Хэнк смотрел на бывшего троцкиста, внимательно слушал революционера-наркодилера. Недоучившийся негритянский грамотей. Скорее всего образование получал в Москве, в негритянском змеином инкубаторе имени Лумумбы. Ненавидит американцев, евреев и либеральных европейских коммунистов. Но, судя по отдельным фразам, обожает Фиделя Кастро, давшего народу образование и свободу выбора. Сейчас Айзек вместе с американскими товарищами-милитантами готовит справедливую социальную революцию на Антигуа, которую он возглавит, – надо возвратить народу отнятые у него богатства. По его разговорам Хэнку было ясно, что Айзек не сомневается, что управлять и распоряжаться этими богатствами по поручению народа будет он сам.
В нем была какая-то отвратительная симпатичность, как у ластящейся к дрессировщику кровожадной зверюги. Хэнк подумал, что Айзек похож на гепарда – сухое мускулистое тело, длинные ноги, тугой хвост прически. Прекрасный экземпляр самца человека.
Помянули Кевина Хиши, рыжего друга Кейвмена, убитого федами два года назад, других товарищей, сложивших головы в борьбе с проклятой державой. Отдельным тостом пожелали сил и твердости духа бойцам, которые томятся по тюрьмам страны, отбывая бесконечные срока за счастье и свободу народа. Хэнка уже тошнило от всего этого пафоса, но после ритуальной части О’Риордан деловито и быстро объяснил систему связи и сказал Айзеку чрезвычайно внушительно:
– Запомни, соратник! Наш товарищ Хэнк – твой непосредственный начальник. Его слова всегда безусловный приказ. Ты слышал о нем, он один из легендарных бойцов нашего движения и член правительства Свободной Техасской республики…

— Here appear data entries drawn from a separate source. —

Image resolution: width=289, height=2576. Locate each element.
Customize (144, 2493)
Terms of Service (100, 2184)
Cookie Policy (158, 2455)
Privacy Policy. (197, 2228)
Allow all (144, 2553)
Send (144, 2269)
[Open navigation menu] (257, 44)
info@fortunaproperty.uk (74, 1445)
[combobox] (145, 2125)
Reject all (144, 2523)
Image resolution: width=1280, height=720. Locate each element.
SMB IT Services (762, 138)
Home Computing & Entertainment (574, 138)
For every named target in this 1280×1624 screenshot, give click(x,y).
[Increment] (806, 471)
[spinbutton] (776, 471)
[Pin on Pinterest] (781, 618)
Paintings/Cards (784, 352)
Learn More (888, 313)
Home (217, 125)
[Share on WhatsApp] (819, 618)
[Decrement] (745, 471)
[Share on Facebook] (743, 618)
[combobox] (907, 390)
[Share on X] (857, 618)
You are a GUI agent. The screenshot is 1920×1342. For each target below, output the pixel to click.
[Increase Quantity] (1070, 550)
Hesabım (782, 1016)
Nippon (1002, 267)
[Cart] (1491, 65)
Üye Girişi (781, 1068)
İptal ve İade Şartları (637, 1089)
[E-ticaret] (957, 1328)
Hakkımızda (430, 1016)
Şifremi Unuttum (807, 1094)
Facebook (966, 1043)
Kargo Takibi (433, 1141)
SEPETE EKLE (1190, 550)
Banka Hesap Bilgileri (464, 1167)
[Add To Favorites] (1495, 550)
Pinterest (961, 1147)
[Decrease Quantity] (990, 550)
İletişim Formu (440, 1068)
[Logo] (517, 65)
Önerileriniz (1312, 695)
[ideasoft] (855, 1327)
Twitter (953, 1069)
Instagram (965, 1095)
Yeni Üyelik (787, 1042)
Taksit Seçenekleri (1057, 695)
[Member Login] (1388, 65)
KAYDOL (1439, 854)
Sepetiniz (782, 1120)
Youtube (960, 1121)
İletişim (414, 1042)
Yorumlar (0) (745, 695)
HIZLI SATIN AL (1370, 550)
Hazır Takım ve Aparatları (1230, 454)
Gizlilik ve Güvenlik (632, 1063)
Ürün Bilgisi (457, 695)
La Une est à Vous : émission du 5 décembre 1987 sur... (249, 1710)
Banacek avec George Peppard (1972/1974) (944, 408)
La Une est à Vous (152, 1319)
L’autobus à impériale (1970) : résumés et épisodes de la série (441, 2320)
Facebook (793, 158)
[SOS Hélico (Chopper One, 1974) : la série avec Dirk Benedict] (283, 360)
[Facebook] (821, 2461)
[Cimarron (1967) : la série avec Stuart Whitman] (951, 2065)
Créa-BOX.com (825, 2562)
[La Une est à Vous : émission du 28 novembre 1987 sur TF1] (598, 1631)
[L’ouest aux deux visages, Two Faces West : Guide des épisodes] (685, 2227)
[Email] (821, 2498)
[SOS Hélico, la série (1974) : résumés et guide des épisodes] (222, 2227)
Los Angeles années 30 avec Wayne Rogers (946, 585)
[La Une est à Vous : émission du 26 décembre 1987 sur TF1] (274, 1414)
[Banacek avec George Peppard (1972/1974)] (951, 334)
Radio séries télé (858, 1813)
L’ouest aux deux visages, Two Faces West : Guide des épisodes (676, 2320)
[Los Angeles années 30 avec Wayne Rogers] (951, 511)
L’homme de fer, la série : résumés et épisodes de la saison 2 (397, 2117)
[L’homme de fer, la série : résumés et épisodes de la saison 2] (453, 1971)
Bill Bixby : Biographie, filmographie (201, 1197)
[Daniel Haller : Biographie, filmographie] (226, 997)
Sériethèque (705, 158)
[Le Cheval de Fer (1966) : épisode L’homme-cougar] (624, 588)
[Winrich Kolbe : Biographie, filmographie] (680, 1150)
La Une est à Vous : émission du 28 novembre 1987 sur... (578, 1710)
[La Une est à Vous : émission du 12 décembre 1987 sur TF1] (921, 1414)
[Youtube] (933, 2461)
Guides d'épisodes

Айзек почтительно поклонился:
– Для меня честь повиноваться вам…
А потом стали прощаться. О’Риордан велел Айзеку подвезти его в частный аэропорт в Апстэйте, откуда собирался полететь чартером на Бостон.
– Тебе как-нибудь помочь? – спросил О’Риордан Хэнка. – Я могу быть тебе чем-нибудь полезен?
Тот помотал головой:
– Здесь я у себя дома…
Игра в конспирацию стала частью жизни милитантов. У Хэнка было впечатление, будто они забыли о смертельной опасности, которая и требовала этой секретности и осторожности, – они сделали ее ритуальной частью их деятельности. Может быть, поэтому столько милитантов похватали феды в последние годы?
Они расстались, даже не пожав друг другу руки, как будто О’Риордан вышел в туалет. Ушел и не вернулся. За ним исчез Айзек.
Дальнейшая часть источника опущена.